◆ **Task prompt**:
Copy word for word the part of the wine critic post below that begins with "Which I do all" and stops after "that has done.".

◆ **Provided text**:
Top British wine critic: Don’t trust the Wine Curmudgeon

Wine Curmudgeon
“Hmmm.. what should I write to ruin wine today?”

British wine critic Jamie Goode warns wine drinkers against people like the Wine Curmudgeon

The WC can’t be trusted. Or so says British wine critic Jamie Goode, one of the most respected voices in the wine world. Writes Goode: “Beware the consumer wine champion.” His cry has electroned its way way through the cyber-ether to hurrahs and huzzahs, and one U.S. blogger even called Goode’s stand “courageous.”

Who knew I was the problem bedeviling the wine business? I could have sworn it was overpriced, crappy wine. But no, writes Goode. His argument: That wine critics who do what I do are frauds, and that it’s wrong for us to say that any wine that someone likes is OK to drink. We’re full of “faux outrage” at the wine business and we have an insidious, unspoken goal — to foist simple, sweet wines on the consumer instead instead of interesting, complex ones.

Which I do all the time, of course, evilly twirling my mustache. (And I guess Goode didn’t see this rant.).

Goode doesn’t mention me by name, and I assume he has no idea who I am; we travel in completely different wine worlds. But his description of the threat to the future of wine is spot on with what I have done for 11 years on the blog. Hence this post, since I consider myself part of the solution — the problem is with those who insist that wine should be difficult to understand and require its users to practice medieval alchemy to drink it correctly. Besides, the closest I come to belonging to any international cabal is my enthusiasm for Linux. And we know how much good that has done.

◆ **Record list**:
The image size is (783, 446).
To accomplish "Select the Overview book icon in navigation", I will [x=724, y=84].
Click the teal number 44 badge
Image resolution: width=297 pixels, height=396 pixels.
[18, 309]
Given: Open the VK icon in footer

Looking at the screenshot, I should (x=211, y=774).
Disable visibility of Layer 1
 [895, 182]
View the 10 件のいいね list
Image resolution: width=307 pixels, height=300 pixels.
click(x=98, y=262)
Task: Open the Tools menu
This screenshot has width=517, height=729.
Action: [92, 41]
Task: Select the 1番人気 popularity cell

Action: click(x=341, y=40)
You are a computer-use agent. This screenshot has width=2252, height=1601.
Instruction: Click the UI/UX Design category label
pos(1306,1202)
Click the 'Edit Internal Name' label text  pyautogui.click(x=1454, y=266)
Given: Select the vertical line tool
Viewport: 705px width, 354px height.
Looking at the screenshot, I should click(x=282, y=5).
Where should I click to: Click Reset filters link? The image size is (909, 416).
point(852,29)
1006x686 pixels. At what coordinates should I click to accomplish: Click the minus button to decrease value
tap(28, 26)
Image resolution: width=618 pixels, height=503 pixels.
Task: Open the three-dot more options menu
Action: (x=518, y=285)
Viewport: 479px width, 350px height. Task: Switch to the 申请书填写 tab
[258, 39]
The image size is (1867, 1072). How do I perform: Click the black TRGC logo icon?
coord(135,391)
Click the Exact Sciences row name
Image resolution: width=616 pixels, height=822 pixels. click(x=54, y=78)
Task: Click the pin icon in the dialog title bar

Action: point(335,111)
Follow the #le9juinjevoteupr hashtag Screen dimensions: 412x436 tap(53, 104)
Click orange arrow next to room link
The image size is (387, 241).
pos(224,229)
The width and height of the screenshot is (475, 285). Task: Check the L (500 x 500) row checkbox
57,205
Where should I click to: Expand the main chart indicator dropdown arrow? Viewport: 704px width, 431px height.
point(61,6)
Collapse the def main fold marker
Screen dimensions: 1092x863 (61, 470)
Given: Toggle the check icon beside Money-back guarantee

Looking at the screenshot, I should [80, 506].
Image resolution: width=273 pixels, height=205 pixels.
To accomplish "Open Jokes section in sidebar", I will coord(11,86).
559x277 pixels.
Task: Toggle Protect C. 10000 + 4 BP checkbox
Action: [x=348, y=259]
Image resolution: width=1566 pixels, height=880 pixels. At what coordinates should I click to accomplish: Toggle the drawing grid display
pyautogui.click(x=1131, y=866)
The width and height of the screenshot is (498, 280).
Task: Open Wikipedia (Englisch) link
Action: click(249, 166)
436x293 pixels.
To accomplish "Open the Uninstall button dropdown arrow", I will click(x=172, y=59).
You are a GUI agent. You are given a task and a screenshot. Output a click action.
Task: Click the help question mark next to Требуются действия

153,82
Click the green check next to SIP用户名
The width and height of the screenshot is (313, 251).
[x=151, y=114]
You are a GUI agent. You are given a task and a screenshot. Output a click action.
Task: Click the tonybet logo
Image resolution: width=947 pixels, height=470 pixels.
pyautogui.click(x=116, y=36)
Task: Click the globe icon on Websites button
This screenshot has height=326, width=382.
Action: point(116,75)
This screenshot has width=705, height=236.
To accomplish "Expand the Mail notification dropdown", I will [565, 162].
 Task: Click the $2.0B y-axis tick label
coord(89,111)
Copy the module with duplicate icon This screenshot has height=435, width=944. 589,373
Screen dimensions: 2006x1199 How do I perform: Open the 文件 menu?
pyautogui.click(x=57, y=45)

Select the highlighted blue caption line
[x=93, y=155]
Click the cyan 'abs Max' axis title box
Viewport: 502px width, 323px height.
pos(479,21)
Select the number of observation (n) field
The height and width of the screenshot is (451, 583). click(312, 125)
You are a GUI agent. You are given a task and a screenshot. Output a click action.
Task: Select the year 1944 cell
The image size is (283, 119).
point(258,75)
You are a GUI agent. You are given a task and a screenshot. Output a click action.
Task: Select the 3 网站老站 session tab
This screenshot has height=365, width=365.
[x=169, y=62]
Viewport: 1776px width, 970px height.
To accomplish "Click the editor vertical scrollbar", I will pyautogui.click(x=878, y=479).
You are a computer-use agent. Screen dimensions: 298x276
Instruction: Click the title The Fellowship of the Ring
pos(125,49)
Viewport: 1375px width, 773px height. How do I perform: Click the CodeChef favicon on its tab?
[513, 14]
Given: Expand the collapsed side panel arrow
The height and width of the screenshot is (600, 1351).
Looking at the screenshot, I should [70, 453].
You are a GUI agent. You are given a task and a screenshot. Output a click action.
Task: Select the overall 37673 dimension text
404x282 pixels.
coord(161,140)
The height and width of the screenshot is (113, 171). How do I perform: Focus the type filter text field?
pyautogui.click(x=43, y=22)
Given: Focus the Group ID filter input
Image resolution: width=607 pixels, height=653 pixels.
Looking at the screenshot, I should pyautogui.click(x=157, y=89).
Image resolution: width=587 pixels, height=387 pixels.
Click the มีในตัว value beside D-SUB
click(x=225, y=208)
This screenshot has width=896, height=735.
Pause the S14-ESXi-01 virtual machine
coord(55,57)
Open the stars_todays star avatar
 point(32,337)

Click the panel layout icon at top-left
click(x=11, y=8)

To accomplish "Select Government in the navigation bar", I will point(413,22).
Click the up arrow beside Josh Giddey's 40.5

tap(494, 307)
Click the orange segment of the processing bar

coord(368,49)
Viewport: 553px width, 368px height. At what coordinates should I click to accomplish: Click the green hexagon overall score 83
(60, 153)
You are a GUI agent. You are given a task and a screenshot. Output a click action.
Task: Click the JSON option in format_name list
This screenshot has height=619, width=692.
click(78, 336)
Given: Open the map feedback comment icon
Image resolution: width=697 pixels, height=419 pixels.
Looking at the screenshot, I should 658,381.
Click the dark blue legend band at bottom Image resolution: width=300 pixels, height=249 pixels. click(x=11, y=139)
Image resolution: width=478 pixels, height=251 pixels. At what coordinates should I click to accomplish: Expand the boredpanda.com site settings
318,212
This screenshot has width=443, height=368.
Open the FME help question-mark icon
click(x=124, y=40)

◆ **Correct output**:
Which I do all the time, of course, evilly twirling my mustache. (And I guess Goode didn’t see this rant.).

Goode doesn’t mention me by name, and I assume he has no idea who I am; we travel in completely different wine worlds. But his description of the threat to the future of wine is spot on with what I have done for 11 years on the blog. Hence this post, since I consider myself part of the solution — the problem is with those who insist that wine should be difficult to understand and require its users to practice medieval alchemy to drink it correctly. Besides, the closest I come to belonging to any international cabal is my enthusiasm for Linux. And we know how much good that has done.